7.居場所
「……実は、お母様が先日、息を引き取ったそうです」
息を、引き取った……?
思わず「えっ」と出かけた声をすんでのところで飲み込む。
元々病弱な人で、別邸で生活していたとは使用人たちの風の噂で知っているが、亡くなったなんて情報は聞いていない。……いや、もしくは父に秘匿されていた、か。利用価値の低いものに、わざわざ情報を与える人でもなさそうだしな。っと今はそんなこと考えてる場合じゃないか。
俺は、彼の消え入りそうな声に必死に耳を傾けた。
Soir___
「近頃流行っていた、不治の病にかかってしまったのが原因らしくて……」
病気がうつるといけないから、と言われてしまって看取ることさえできなかった。せめて、最期に母の声を聞けたなら、どれほど良かっただろう。
せっかくおさまっていた涙がまた溢れてくる。
僕の母は、身体は弱かったが、心は気丈な人だった。僕が弱音を吐いても、優しく接し、最後には元気を与えてくれた。僕の心の支えだった。だけど、僕にはもう、母はいない。
母がいたから、義父の期待に応えられるよう、プレッシャーに耐えることだって出来たのに。
『ああ、愛しい化け物。私の期待に応えておくれ』
耳に張り付くような猫撫で声。値踏みするような視線。
『いいか、おまえはあの出来損ないとは違うのだ。おまえならばわかるだろう?』
あれは信頼ではない。ただ、期待を押し付けているだけ。
過度な期待は毒だ。じわじわと身体を蝕んで、最後には指先さえ動かせなくなる。
怖い。期待に応えられなくなるのが怖い。失望されるのが怖い。居場所がなくなるのが怖い。
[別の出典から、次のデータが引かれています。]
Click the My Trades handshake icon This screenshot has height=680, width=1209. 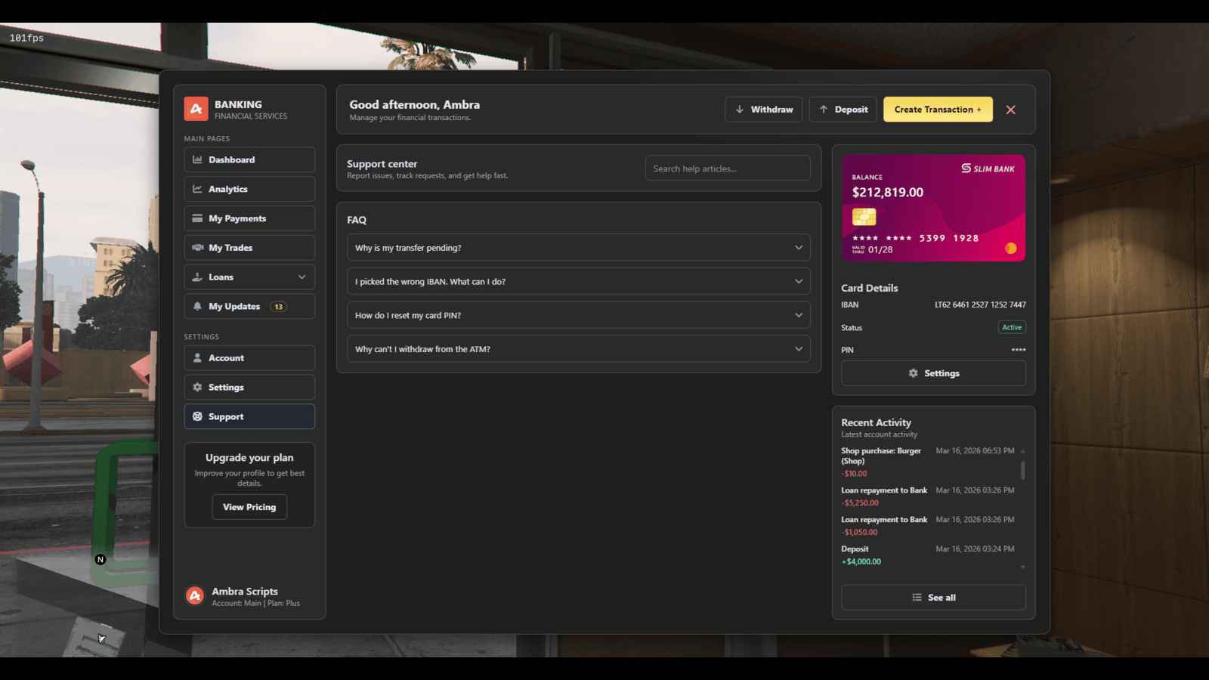(197, 248)
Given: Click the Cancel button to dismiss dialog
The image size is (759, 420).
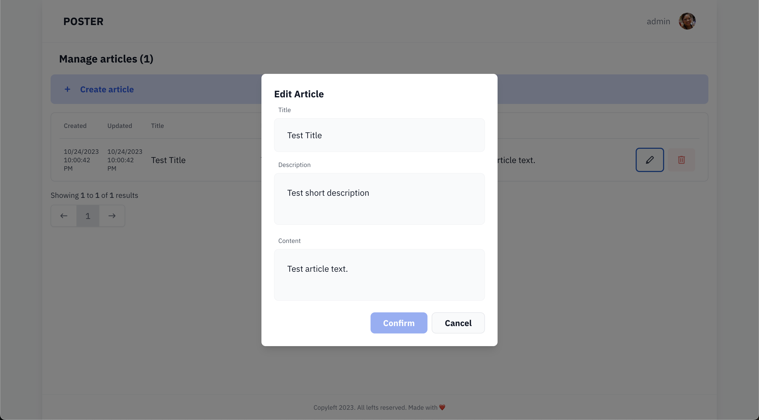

そう本音を零している間も、お義兄様は相槌をうち、おぼつかない手つきで頭をぽんぽんと撫でてくれた。やっぱり、彼は優しい人だ。
「…俺は、ソワールのお母さんの代わりにはなれない。でもさ、こうやって話を聞くことは何度でも、幾らでもできるから」
だから、いつでもお兄ちゃんを頼るんだぞ。
いつもの彼と違う口調に少し戸惑ったが、そう言う彼は優しい表情をしていて、またちょっとだけ泣きたくなった。
「ありがとうございます」
ノーチェお兄様。
Noche___
彼の瞳は先程までとはうってかわって、憑き物が落ちたみたいに、瞳に光が宿っていた。
辺りがノーチェを中心に明るくなっていき、ソワールのいるベッドは新品かのように綺麗になった。足元の草は青々としていて、赤い彼岸花もいつの間にか黄色に染っている。欠けていたはずの聖母の像も新品みたいだ。
何だこれ、これも魔法の力なのか?
「ふふ、こんなにいい夢みたの、いつぶりだろう…」
ソワールが独り言でも言うようにぽつりと呟く。
「夢?」
「ええ、ここは僕の夢の中なんです。明晰夢なんて、初めて見ました」
彼の中では俺は夢の世界の住人ということになっているらしい。
成程、彼の夢の中ならこの不思議な現象もある程度辻褄が合う。まあ、魔法がある時点で俺の中の常識なんて役には立たないが。
「都合のいい夢だなあ……現実のお兄様も、こんなこと言ってくれたらいいのに、なんて」
ソワールが寂しさを含んだ笑みを浮かべる。